草加市のラ・クレアシオンのブログ
2025年5月19日
その一皿が現れた瞬間、空気が変わった。
浅草「肉×日本酒 Fukuya バル」にて撮影した「竹取物語 肉寿司 4貫盛り」は、ただの料理ではない。まるで一幅の物語が、竹の上にそっと置かれているかのようだった。
青竹の中には砕かれた氷が敷き詰められ、そこから白く妖艶なドライアイスの煙が静かに立ち昇る。その立ち姿は、まるで月から地上に舞い降りたかぐや姫を包む霞のよう。人工的なライティングを用い、陰影を際立たせたことで、煙と氷と肉が三位一体となり、幻想的な世界を現出させることができた。

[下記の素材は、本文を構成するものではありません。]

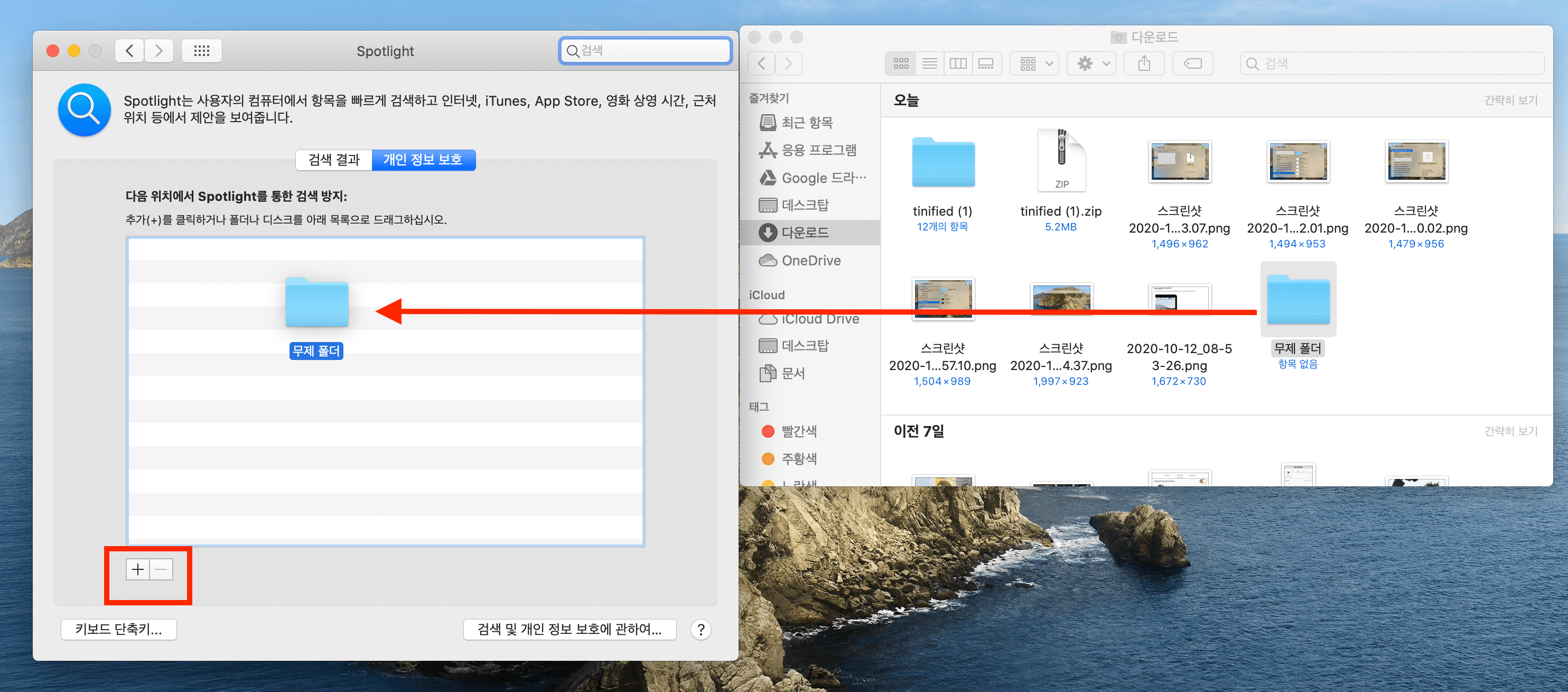
Task: Switch Finder to list view
Action: pyautogui.click(x=929, y=63)
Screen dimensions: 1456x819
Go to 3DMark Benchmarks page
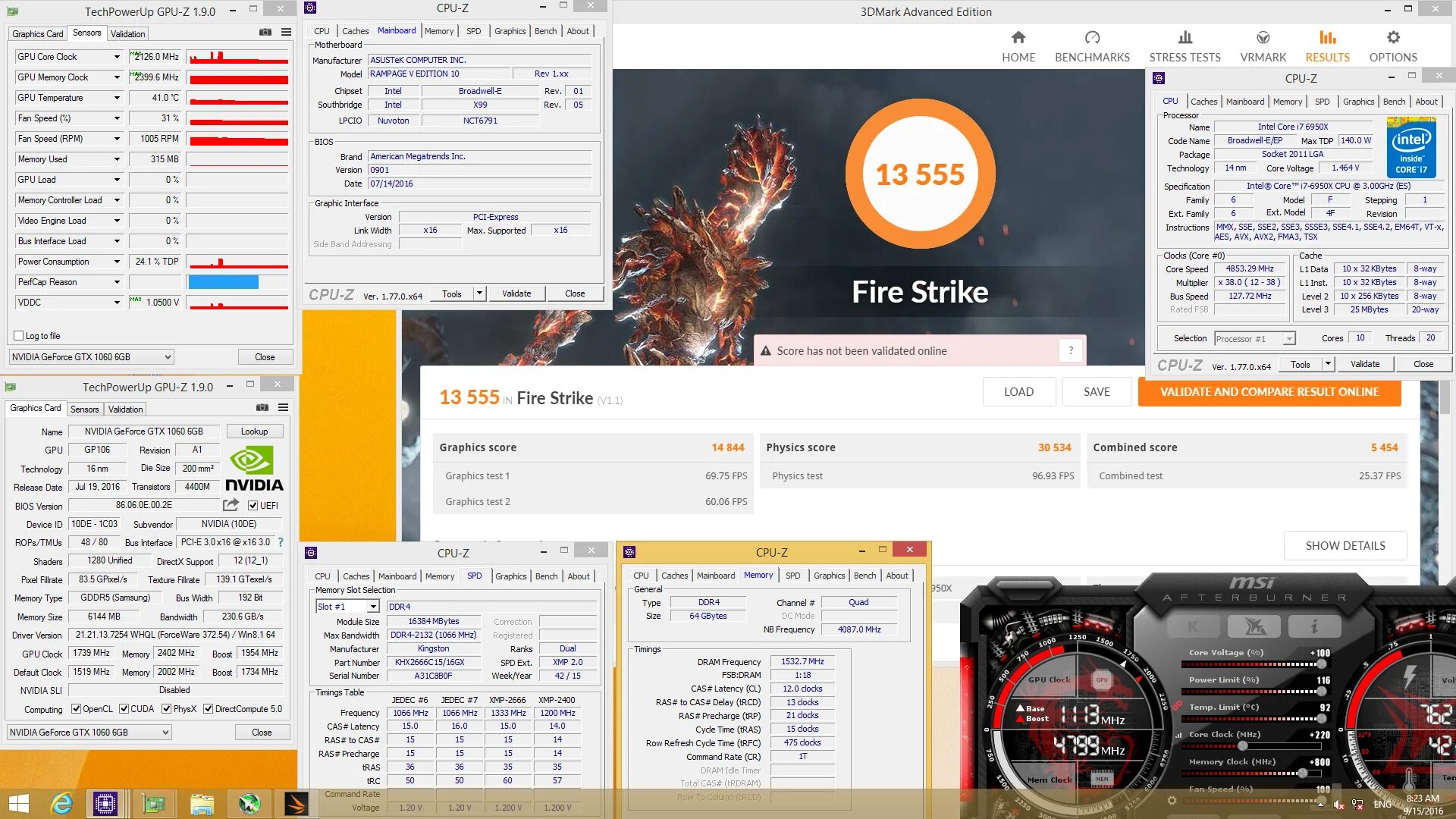coord(1092,47)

主役たる肉寿司は、赤身に程よくサシが入り、繊細な刃で切り揃えられた姿が美しい。舌の上でとろけるその質感は、視覚の段階で既に語りかけてくる。「ただ美味しい」では言い尽くせない、滋味深い旨みの層がある。
そして、この舞台に欠かせぬもうひとつの登場人物が、日本酒である。店主が各地から蒐集した珠玉の銘柄が冷蔵ケースにずらりと並び、その中には流通数が限られた幻の一本も。100ccから頼めるため、肉の一貫一貫に寄り添うようなペアリングが叶う。撮影の合間、ふと口に含んだ純米大吟醸が、肉の余韻を静かに引き伸ばしたのが忘れられない。
喧騒の浅草にあって、このバルはまるで異空間。静謐な光、冷ややかな煙、そして紅の肉が交わるこの場所は、俗世を離れた宴の舞台装置だ。
私のカメラは、それを“記録”するのではなく、“証明”した。
この一皿が語るのは、料理という名の芸術の極みである。
次にあなたがこの扉を開ける時、その一瞬もまた、きっと壮麗な物語となる。